Information:
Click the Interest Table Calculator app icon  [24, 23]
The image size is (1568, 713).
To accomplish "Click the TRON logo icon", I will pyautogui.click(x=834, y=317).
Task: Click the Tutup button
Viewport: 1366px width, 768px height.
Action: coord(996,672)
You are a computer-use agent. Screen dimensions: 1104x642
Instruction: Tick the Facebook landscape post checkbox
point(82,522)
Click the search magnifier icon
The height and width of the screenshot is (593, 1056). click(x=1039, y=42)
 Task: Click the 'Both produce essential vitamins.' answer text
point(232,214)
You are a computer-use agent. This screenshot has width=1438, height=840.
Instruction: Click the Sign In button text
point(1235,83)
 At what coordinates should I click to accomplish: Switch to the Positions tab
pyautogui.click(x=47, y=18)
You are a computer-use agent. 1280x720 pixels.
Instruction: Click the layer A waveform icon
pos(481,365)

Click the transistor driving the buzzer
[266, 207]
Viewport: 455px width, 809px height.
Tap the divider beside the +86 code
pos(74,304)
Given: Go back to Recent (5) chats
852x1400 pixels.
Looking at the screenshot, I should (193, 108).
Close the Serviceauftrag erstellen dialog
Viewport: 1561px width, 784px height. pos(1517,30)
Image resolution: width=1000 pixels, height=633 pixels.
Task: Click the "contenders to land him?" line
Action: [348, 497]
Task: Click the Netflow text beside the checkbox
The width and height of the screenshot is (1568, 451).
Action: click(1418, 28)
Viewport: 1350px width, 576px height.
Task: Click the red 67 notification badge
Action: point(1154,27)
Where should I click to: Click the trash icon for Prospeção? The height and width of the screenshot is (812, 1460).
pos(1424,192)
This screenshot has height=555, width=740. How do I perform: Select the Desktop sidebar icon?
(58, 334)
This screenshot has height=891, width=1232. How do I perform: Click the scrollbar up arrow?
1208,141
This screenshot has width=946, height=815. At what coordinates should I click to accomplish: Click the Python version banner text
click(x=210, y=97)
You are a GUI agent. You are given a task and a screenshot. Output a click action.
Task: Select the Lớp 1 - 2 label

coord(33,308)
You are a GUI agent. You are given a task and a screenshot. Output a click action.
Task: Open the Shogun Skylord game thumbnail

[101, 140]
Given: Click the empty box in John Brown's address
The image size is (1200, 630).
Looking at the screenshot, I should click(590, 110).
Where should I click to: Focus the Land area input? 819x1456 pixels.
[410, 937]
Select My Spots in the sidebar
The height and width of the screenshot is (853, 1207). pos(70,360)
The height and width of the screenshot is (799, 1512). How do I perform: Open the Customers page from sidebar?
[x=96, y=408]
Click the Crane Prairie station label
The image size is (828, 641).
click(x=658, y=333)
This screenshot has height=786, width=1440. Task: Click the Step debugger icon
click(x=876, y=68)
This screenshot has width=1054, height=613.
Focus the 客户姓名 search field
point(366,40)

What the task asks:
Whenever a line in the data holds "computer", copy that line.

Result of this task:
You are a computer-use agent. Screen dimensions: 1104x642
You are a computer-use agent. This screenshot has width=1438, height=840.
You are a computer-use agent. 1280x720 pixels.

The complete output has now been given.